Blessings Until Next Time!

Drena

      

What If?

     When I sit and talk with folks, sharing information about CHD, I always make a point to share a little bit about our families journey.  I go through the list of Cora's diagnosis and answer any questions I can.  I am pretty versed in her multiple diagnosis'.  So much that most of the time I ramble them off not thinking!

     I recently was on Pinterest and read something that made my mouth jaw drop!  I read it again and gasped.  As I let the words sink into my head, a realization within occurred! A light bulb went off, and then the guilt began to creep in.

     Over the years there has been so many complex diagnosis' for Cora.  Each one stemming from another.  All coming together pointing to her original diagnosis....a congenital heart defect.  As time has passed I have noticed changes that many probably don't.  I have gotten so use to tallying them up to a side effect from a diagnosis, I just note it and move on.  But maybe I have been to quick to make those calls. For many I'm sure it appears that Cora over analyzes some situations.  Double, sometimes triple checking things.  Going down the check lists, mentally marking them off with each question she asks.  While other times it's a conversation about the what ifs of life and how to be prepared. To many it may seem like making a mountain out of a mole hill, but I can sympathize because I can relate.  This is one of the many traits that make Cora so unique.   

     After reading this statement on Pinterest, I discovered something.  Cora's over analyzing the what ifs, fits me to a tee!  Maybe her unique thought processes don't stem soley from her CHD. Maybe some of the over analyzing genetically came from me.  

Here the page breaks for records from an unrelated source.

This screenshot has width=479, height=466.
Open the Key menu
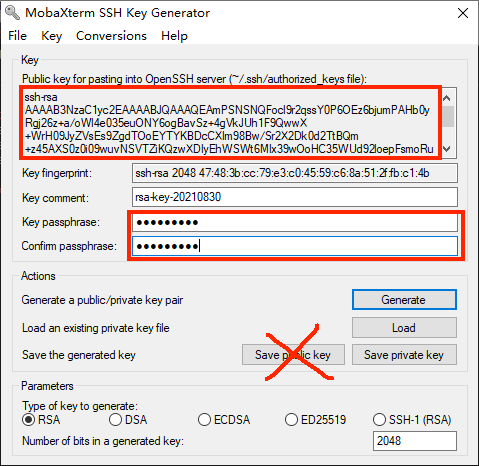click(x=51, y=36)

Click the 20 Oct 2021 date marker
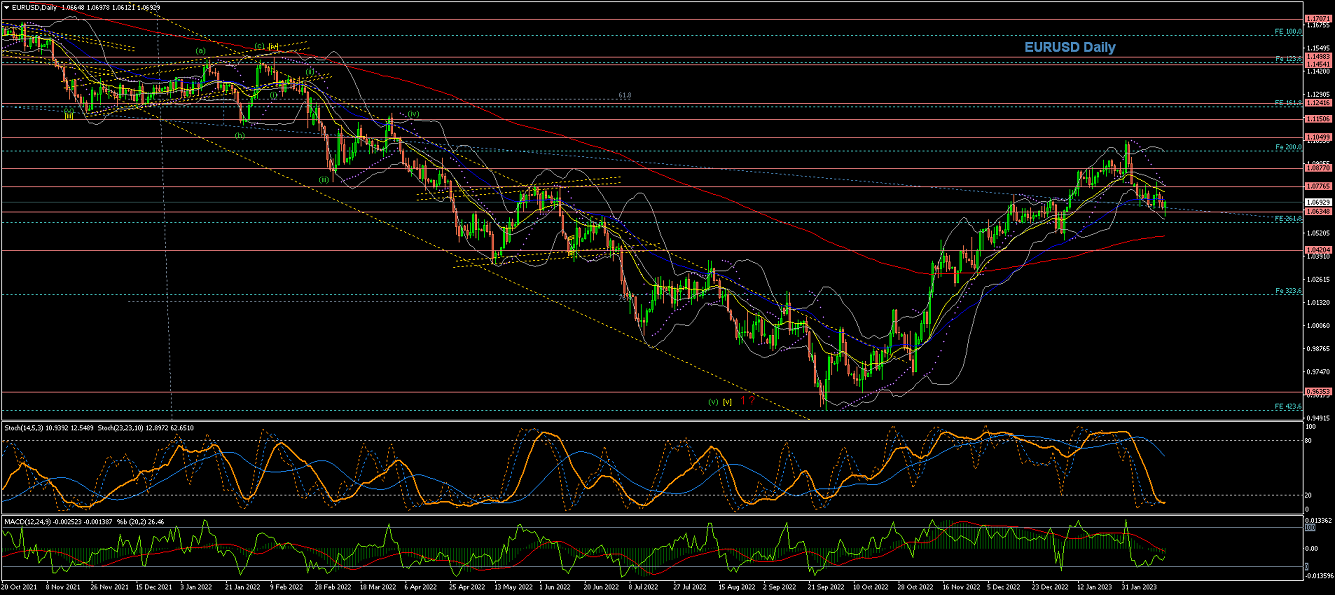coord(20,588)
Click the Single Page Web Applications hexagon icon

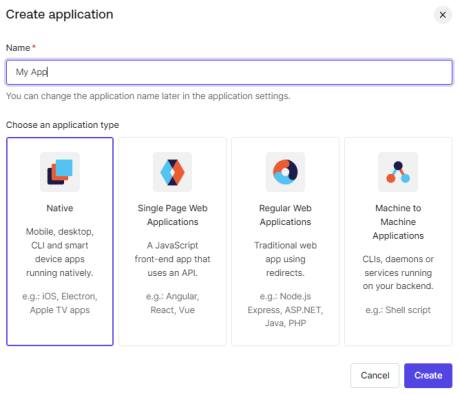coord(172,172)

     Now I really have no idea if it could be, or even if that's possible, but maybe it is! I analyze situations so much!  I'm frightened I won't be prepared if that something or things actually happen.  I have mentally done this from the time I was in elementary school.  Some of my worst fears growing up were not being prepared for something...anything really! So I analyzed everything in every possible scenario just in case.  As I've gotten older I have adapted, but the thought processes that analyze the what ifs, are still there.  It is amazing that I have never thought anything of it, until I read the statement on Pinterest.

     I will make sure to share my discovery with Cora, and assure her that there is no shame in her unique thought processes that analyze situations.  Together we'll have to learn to find happy mediums in our lives.

      My lesson is so profound!  I must learn to never be to quick to draw a conclusion.  Sometimes the most obvious answer, is the wrong answer!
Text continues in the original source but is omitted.